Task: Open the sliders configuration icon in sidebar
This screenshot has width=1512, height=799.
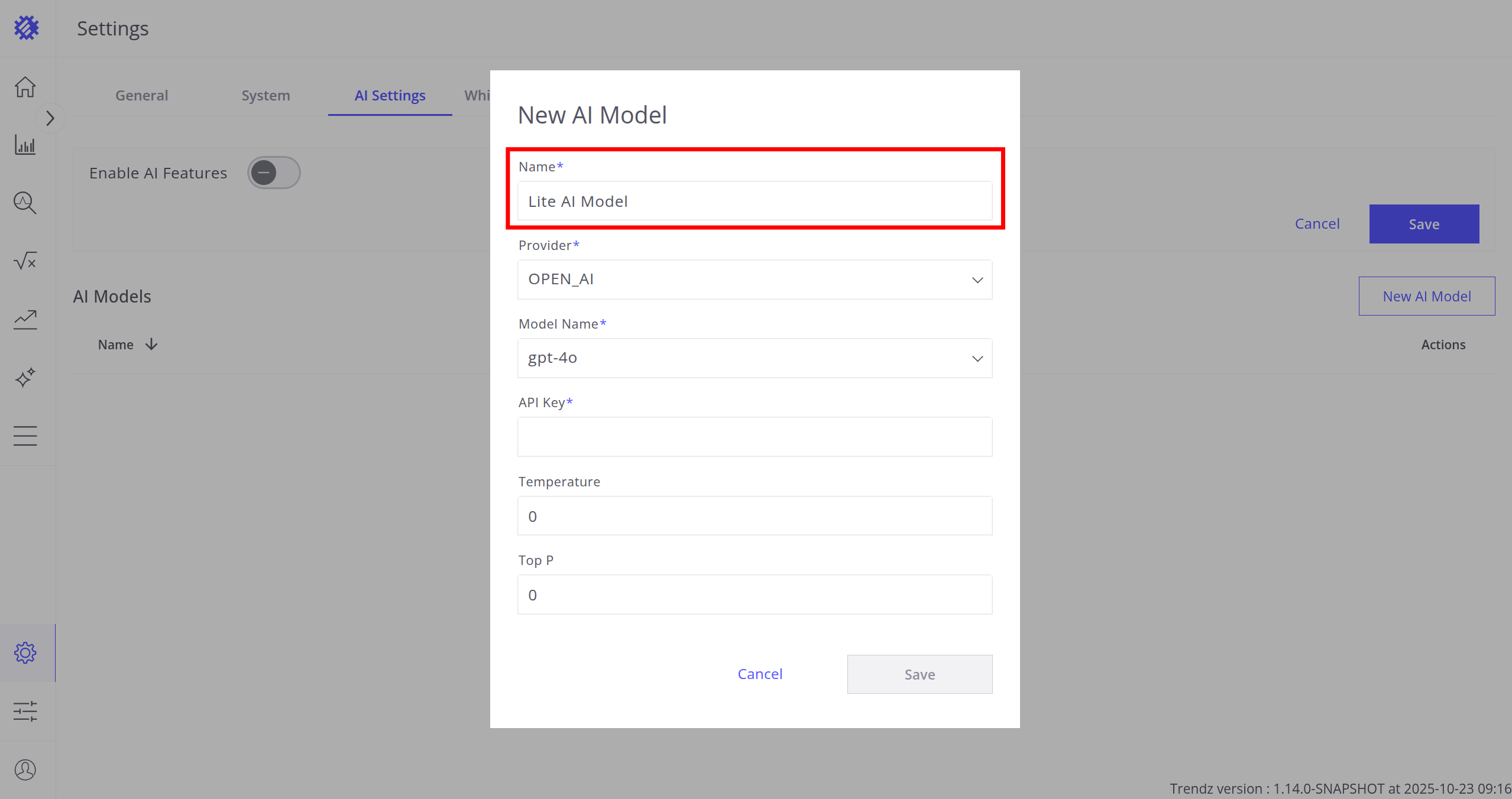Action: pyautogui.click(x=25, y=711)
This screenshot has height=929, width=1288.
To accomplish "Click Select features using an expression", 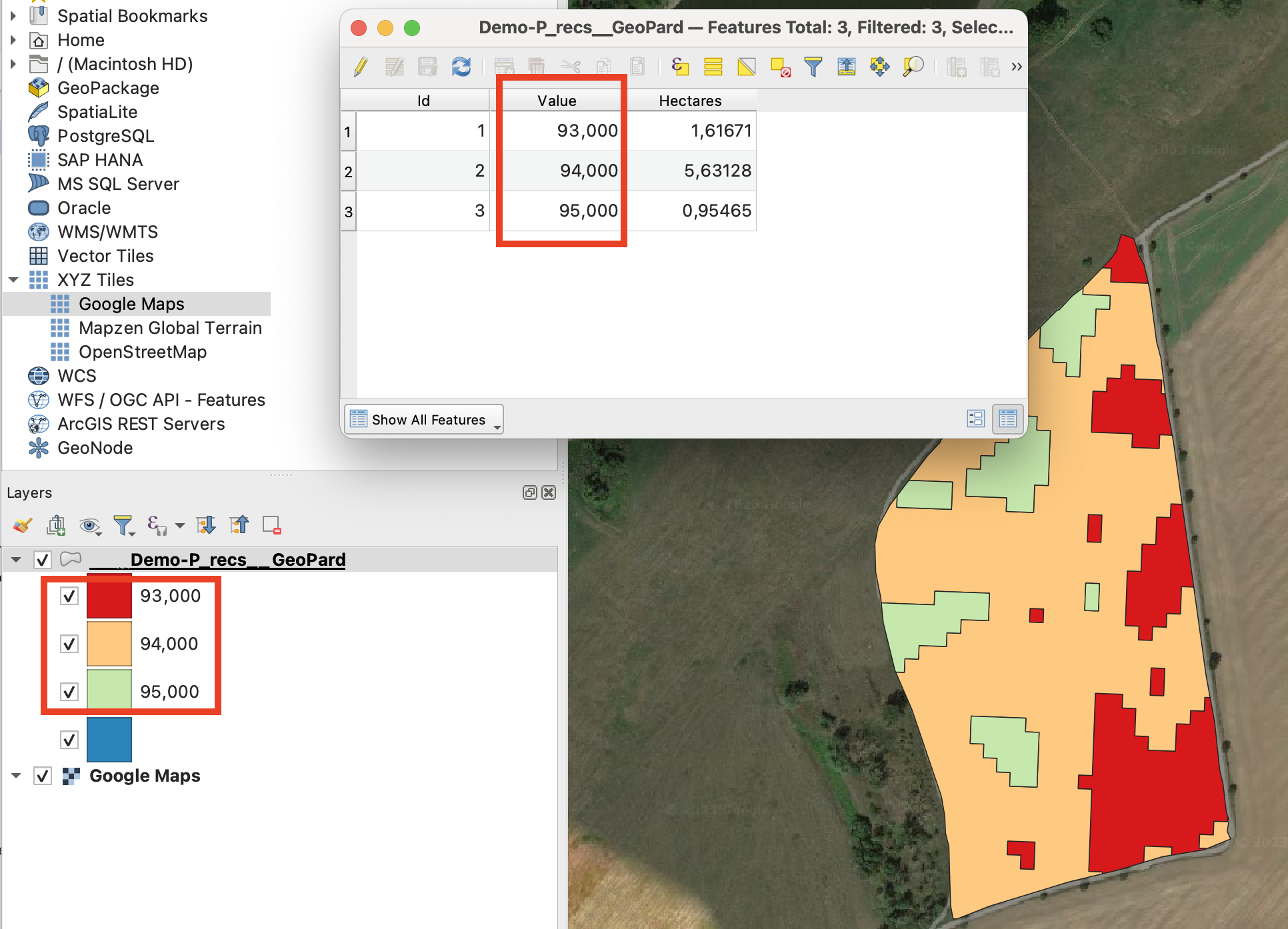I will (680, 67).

- - - - - - -

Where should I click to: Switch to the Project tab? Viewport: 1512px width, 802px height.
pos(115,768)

- - - - - - -

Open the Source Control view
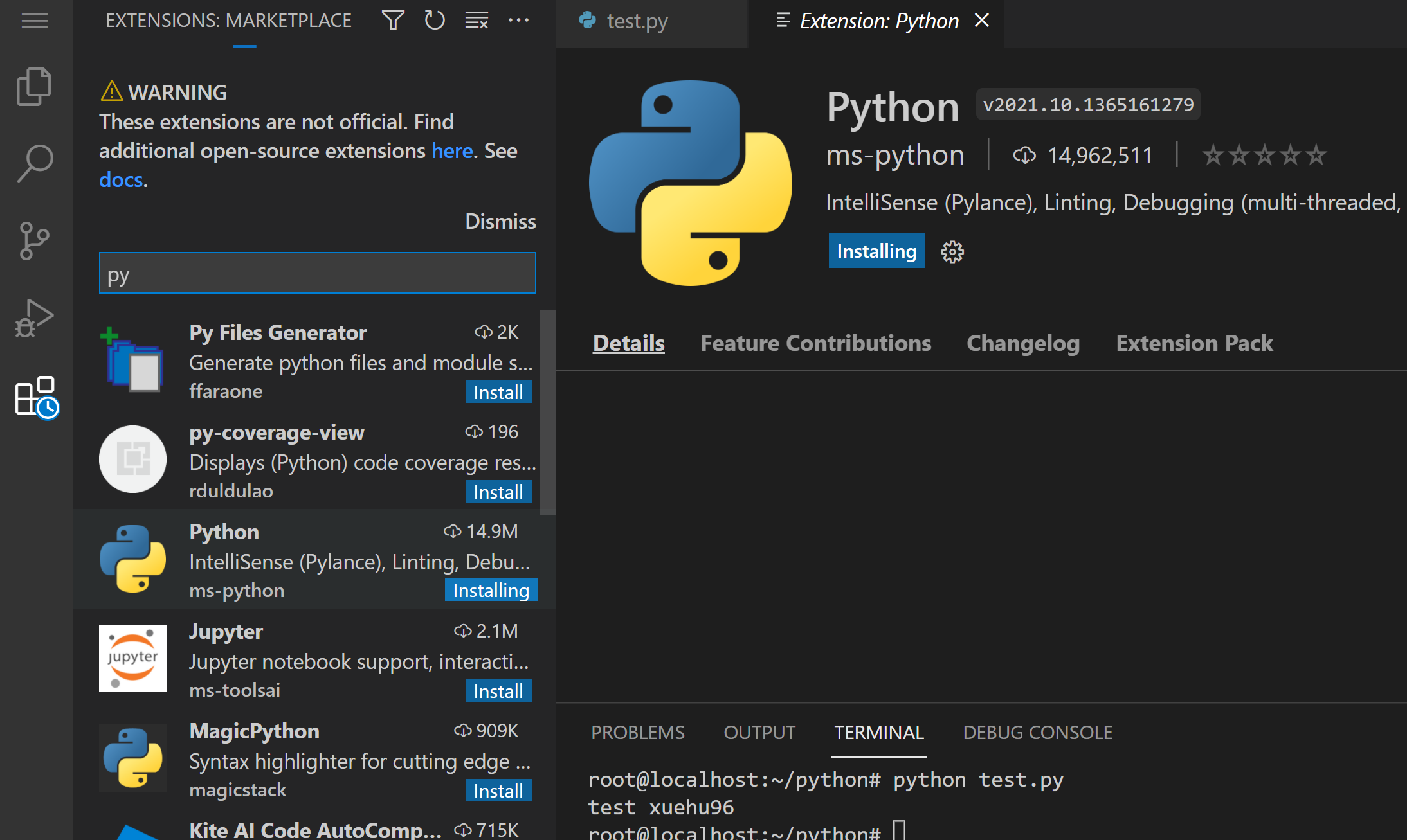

- - - - - - -

(TASK TO CARRY OUT) Check each line of the records above, and copy those that hold the word "Open".

(EXERCISE RESULT)
Task: Open the sliders configuration icon in sidebar
Open the Source Control view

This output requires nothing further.